→ **Given task**:
Answer these questions using the discussion of economics below:
(a) According to the note citing John Quiggin, what two words describe the two definitions of rationality that economists tend to present?
(b) In the reply from afinetheorem, what does it say economists assume about the real world, methodologically?
(c) In Dan Hirschman's reply, boundedly-rational behavior is described as optimizing in what kind of world?

→ **Document**:
◇ ◇ ◇

And that’s a big part of why I’m not an economist. And I think it’s a really helpful scope condition – in cases where it makes the most sense to think of an individual (or, importantly, a firm) as a unified actor with stable preferences, economics has a lot of insight. But I think it can also lead to either frustration (why are these people so irrational?!) or prescriptive rather than descriptive findings (here’s how they should be rational!). In other words, economists, and economic thought, try to make the world more like the one they assume it to be by helping individuals be true to themselves, and by ignoring how much individuals usually aren’t.
*As I love to quote, economist John Quiggin notes that the definition of rationality does not require self-interest at all, but that economists tend to jump straight to self-interest after defining rationality. Thus, they tend to present one definition which is “vacuous” and one which is “false”, and when challenged tend to oscillate between these definitions as “sin (1/x) as x approaches 0.”
afinetheorem
/ September 7, 2011Dan,
Glad to see you’re taking some theory! I would be really careful when talking about what economists assume about the real world. You could argue (and I certainly would) that methodologically economists assume *nothing* about the real world. Rather, we assume things in the context of a model, and hope the model can give us insight into particular situations where those features are most relevant. For example, beyond the stability paradigm you mentioned that is common in many models, there is also a huge literature in micro theory on temptation from a decision-theoretic perspective that assumes no such thing (i.e., Pesendorfer-Gul, or Dekel-Lipman-Rustichini).
If economics is unique among social sciences in terms of methodology, it is not because of RCT or unity of self or anything like that, but rather the use of parsimonious mathematical modeling of social situations. “Toy model” is a compliment and a benefit, not a negative.
Dan Hirschman
/ September 7, 2011Every field, I think, has within it folks who do things that challenge key premises of the underlying model. But I do think it’s a unifying feature of rational choice approaches that is little discussed, and is very distinct from a lot of research in sociology. We tend to critique the structure of preferences (other-regarding, etc.) or knowledge (assumptions of perfect, or boundedly imperfect knowledge as opposed to Knightian uncertainty, etc. see also Keynes 1937 and the post-Keynesians), but those critiques are in some ways easy to address without challenging some of these stability issues (e.g. boundedly-rational behavior is just optimizing in a world where processing and information gathering are costly). And maybe there are ways to patch in unstable preferences without disturbing much, but I’m not sure. It gets close to an attack on methodological individualism and some really basic ontological issues.

◇ ◇ ◇

→ **Dataset excerpt**:
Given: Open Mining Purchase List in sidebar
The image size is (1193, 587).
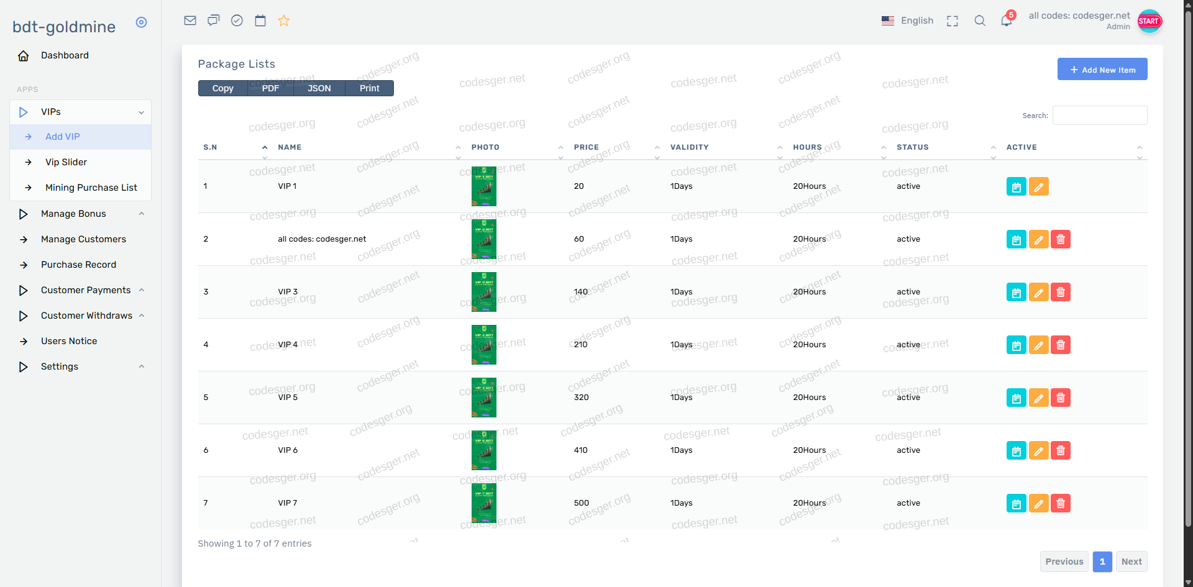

◇ ◇ ◇

→ **Task result**:
(a) "Vacuous" and "false."
(b) Nothing.
(c) A world where processing and information gathering are costly.